[Extracted data entries]
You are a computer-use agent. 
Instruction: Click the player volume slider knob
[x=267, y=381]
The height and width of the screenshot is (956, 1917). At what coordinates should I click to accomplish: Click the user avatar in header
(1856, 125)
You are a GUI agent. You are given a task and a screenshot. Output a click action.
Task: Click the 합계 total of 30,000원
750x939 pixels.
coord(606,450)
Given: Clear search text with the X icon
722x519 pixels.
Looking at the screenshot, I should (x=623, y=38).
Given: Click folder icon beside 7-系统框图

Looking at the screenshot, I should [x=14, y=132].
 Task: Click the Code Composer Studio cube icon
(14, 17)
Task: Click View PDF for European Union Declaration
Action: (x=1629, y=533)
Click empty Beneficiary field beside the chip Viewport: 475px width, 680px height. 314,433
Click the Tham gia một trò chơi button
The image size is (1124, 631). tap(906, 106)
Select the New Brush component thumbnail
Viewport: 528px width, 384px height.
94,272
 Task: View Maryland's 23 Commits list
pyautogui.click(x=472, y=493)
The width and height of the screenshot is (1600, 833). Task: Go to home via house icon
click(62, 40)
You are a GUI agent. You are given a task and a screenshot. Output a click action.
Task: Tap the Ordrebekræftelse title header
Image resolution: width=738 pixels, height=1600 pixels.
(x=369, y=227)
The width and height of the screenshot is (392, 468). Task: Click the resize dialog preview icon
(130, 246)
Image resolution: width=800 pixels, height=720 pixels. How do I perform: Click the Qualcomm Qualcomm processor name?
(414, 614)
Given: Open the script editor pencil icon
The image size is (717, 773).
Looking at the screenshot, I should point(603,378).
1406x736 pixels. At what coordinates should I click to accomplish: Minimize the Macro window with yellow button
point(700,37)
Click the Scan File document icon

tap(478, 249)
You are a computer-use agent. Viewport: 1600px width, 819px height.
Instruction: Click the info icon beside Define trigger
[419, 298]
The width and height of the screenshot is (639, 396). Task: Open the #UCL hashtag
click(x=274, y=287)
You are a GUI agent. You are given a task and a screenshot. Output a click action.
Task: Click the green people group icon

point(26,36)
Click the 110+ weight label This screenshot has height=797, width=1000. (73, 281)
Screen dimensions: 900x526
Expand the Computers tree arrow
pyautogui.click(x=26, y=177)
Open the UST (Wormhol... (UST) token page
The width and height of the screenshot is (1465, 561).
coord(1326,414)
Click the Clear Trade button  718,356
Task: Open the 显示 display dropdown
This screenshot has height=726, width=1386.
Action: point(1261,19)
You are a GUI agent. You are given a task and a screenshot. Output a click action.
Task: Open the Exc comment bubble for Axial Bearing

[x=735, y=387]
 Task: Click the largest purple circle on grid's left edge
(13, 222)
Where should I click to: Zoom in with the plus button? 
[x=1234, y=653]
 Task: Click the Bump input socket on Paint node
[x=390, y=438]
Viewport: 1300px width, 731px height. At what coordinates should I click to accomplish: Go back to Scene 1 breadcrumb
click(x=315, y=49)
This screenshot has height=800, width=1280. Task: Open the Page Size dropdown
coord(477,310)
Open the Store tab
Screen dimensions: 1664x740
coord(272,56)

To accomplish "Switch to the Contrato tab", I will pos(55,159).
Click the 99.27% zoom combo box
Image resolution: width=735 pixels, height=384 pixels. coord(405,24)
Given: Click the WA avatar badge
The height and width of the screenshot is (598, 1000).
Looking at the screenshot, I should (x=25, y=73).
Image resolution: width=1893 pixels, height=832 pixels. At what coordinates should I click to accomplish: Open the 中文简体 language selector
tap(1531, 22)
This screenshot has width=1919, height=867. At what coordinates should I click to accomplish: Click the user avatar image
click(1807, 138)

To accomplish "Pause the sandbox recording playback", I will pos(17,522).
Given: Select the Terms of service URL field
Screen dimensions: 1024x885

Task instructions
Go through the entries above and report every line in which the word "Clear" appears.

Result of this task
Given: Clear search text with the X icon
Click the Clear Trade button  718,356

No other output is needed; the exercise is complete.